Prompt:
Print the line that has "Task: Click the nginx@sha256:0d17b565" in it, then every remaining line of the data, exactly and without anything extra.

** Opening Data block **

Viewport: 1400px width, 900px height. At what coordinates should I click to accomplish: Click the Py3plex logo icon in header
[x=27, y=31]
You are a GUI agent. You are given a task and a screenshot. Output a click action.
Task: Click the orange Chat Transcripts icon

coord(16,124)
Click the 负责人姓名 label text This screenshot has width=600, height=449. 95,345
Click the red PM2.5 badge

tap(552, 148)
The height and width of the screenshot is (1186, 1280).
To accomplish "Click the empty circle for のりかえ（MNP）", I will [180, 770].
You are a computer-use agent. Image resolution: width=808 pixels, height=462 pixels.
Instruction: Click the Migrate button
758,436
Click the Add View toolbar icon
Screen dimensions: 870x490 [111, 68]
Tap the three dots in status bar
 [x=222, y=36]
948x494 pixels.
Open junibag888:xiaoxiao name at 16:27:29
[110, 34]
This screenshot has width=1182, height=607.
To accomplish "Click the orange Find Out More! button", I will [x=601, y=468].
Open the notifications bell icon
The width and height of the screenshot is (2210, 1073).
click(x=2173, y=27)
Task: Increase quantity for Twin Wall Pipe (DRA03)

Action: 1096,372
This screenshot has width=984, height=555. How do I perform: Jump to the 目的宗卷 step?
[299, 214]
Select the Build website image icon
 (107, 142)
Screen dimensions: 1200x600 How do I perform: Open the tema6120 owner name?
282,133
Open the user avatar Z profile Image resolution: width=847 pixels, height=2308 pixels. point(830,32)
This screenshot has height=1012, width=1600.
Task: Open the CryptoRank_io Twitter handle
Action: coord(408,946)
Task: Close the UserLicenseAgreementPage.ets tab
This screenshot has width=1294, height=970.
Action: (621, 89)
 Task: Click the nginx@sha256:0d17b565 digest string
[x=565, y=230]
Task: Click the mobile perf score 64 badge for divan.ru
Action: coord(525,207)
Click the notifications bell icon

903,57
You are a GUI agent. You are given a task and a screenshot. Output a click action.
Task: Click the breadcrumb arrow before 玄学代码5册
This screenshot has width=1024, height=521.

** Closing Data block **

Written solution:
 Task: Click the nginx@sha256:0d17b565 digest string
[x=565, y=230]
Task: Click the mobile perf score 64 badge for divan.ru
Action: coord(525,207)
Click the notifications bell icon

903,57
You are a GUI agent. You are given a task and a screenshot. Output a click action.
Task: Click the breadcrumb arrow before 玄学代码5册
This screenshot has width=1024, height=521.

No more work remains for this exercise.